A wastewater treatment plant makes more sense. The surplus oxygen from the electrolysis process can be injected into the waste water to increase the rate of decomposition of the organic materials. The surplus heat from the methanation process can be similarly used to speed up the creation of biogas from the sewage.
Biogas can be stored temporarily at a waste water plant meaning, for example, that the electrolysis may well only take place when electricity prices are low, or perhaps even negative. The plant will also benefit from payments for being available to act as ‘frequency reserve’ to the operator of the national electricity grid. This means it will shut down the electrolysis process when the grid AC frequency drops below a safe level and will increase the electricity it is taking when the frequency is too high
Every wastewater plant in the world will eventually have some form of Power2Gas equipment to upgrade the biogas into methane, using electricity when it is in surplus.
The Copenhagen project
At the wastewater treatment works at Avedøre in Copenhagen, the seven commercial partners will install a 1 MW Power2Gas plant, using the proprietary Electrochaea technology for methanation and electrolysis equipment from the Belgian company Hydrogenics. The plant will be built in early 2015 and will run as a trial for the remainder of 2015. A fully commercial Power2Gas system should be available in 2016.

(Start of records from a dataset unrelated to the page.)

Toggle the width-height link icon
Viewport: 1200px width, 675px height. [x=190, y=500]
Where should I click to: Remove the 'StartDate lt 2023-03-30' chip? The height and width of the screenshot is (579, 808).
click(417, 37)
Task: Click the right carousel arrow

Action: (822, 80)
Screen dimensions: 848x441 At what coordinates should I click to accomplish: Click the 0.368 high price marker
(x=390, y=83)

About half of the €7m cost will be borne by the state-owned Energinet, which operates the gas and electricity grids in Denmark. The rest comes from the other others, including car company Audi. Audi’s interest in this venture, which complements its existing Power2Hydrogen research, arises from its wish to find non-fossil fuel sources for its cars. Liquid methane is a potential fuel for vehicles. Other participants include an energy trader and an operator of biogas plants, both of which would benefit from the success of the Avedøre trial.
The importance of this commercial experiment
Without energy storage, the renewables revolution will fail. Denmark and Germany both know this, not least because of the increasingly obvious impact of wind and solar on the functioning of the electricity market in both countries. But it should also be apparent to other countries that the world will need huge amounts of capacity to store electricity. The companies that create the means to convert surplus power into energy that can then be used when supply is tight will become enormously valuable. They will have solved perhaps the most intractable problem of the conversion to a low carbon world.

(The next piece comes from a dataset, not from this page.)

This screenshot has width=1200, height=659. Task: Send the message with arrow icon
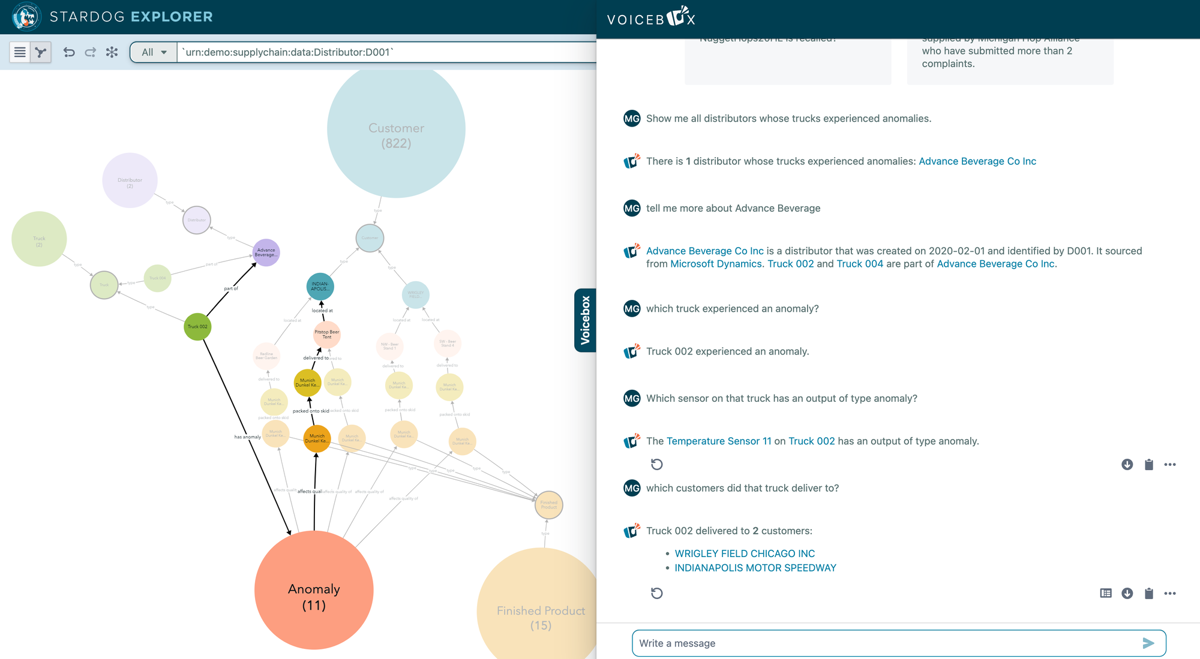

The UK has yet to understand this. Electrochaea has made sustained attempts to create a network of partners in the UK. Despite sustained interest from Severn Trent, the water and sewage company, and National Grid, the company told me that ‘nobody was able to provide the matching equity’ for its proposal for a trial site in central England. Its applications into competitions for grant funding run by DECC and other bodies have been rejected.
As I said in a blog post of last week, spending multiple billions every year on support for existing technologies through schemes such as feed-in tariffs must be matched by financial backing for raw, risky and unconventional technologies that might radically reduce the cost of a full move away from fossil fuels.
I’m not qualified to judge whether Electrochaea’s technology will work but I do know that backing a trial plant in the UK with a few million pounds is an overwhelmingly sensible idea. Isn’t it about time that someone had the courage to invest in companies that could change the energy world for ever?
 I believe the 1 MW refers to the energy value of the methane output, which will be substantially less than the electricity used to carry out the electrolysis.